We must avoid ‘hasty decisions’ to protect business and jobs following EU vote – CIPD

Peter Cheese, chief executive of the Chartered Institute for Personnel and Development, the professional body for HR and people development, says that the government must take time to assess the impact of the decision to leave the EU

Now that the British people have had their say on Britain’s future relationship with the EU and voted to leave, it’s important that the government and UK businesses take time to properly assess the long-term impacts of any decisions that they take going forward.

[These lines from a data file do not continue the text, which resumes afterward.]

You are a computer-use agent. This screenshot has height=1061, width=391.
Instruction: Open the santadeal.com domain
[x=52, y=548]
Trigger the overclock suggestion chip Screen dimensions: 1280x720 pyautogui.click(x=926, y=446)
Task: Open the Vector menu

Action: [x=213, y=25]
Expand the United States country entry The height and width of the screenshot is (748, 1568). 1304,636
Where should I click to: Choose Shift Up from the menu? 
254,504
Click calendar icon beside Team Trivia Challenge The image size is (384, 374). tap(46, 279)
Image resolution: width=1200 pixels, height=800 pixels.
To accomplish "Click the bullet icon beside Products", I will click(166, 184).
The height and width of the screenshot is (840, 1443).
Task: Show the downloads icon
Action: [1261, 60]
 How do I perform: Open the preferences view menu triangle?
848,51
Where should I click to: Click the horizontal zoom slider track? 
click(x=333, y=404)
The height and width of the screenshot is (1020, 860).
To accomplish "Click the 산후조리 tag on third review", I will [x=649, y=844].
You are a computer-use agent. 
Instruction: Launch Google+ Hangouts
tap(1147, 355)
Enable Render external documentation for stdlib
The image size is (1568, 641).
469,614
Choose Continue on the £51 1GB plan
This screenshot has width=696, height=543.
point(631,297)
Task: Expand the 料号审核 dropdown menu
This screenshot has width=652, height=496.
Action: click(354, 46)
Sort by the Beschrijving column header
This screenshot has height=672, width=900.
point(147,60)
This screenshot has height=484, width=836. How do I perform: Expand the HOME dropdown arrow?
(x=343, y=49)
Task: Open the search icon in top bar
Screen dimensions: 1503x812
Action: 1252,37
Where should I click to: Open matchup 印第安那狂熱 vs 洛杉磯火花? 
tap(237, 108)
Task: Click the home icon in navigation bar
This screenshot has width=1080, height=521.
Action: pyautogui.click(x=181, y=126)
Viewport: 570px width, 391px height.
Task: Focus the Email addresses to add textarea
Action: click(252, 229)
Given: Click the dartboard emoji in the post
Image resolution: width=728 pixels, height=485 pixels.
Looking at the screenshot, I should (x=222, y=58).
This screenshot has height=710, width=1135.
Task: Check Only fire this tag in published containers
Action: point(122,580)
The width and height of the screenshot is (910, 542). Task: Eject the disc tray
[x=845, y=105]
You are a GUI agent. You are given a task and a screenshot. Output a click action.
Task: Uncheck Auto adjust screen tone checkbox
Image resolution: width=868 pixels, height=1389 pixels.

The impact of a ‘leave’ vote is much bigger than simply changing the political landscape of the UK. It stands to have a significant impact on the world of work and future planning within organisations. We need a broad and thorough consultation between government, organisations and employees across all sectors and representative bodies. The CIPD will play its part in these necessary consultations, drawing on our strong base of evidence and experience of the world of work. It’s important that the government takes the time to really understand the impact of any proposed changes and works with businesses to minimise risk to individuals, organisations and the economy.

For most businesses, the immediate impact of this historic decision will be limited as major changes won’t be able to occur for a while. However, employment law, immigration and the ability of employers to bring the right skills they need into their business were key themes focused on in the campaign that will potentially be subject to change going forwards, and these things will no doubt be on employers’ minds.

Now is not the time for hasty decisions or knee-jerk reactions from government or employers. Evidence suggests that the UK’s flexible labour market already strikes the right balance between providing flexibility for employers and employment rights for workers. We would urge the government to bear that in mind when approaching any renegotiation of our relationship with the EU or considering any changes to UK law.

 Another key element of our flexible labour market is that it enables employers to access or bring in skilled and unskilled workers from outside the UK to help support business growth and address labour shortages in our public services. It is important that this is not forgotten in any reform of the immigration system.

Alongside the significant technicalities of a re-negotiation of a new relationship with the EU and possible further political change, it is vital the government continues to focus working with all constituencies on the very real and strategic challenges that continue to threaten the UK’s prosperity in future years, namely the productivity, skills and employment agendas.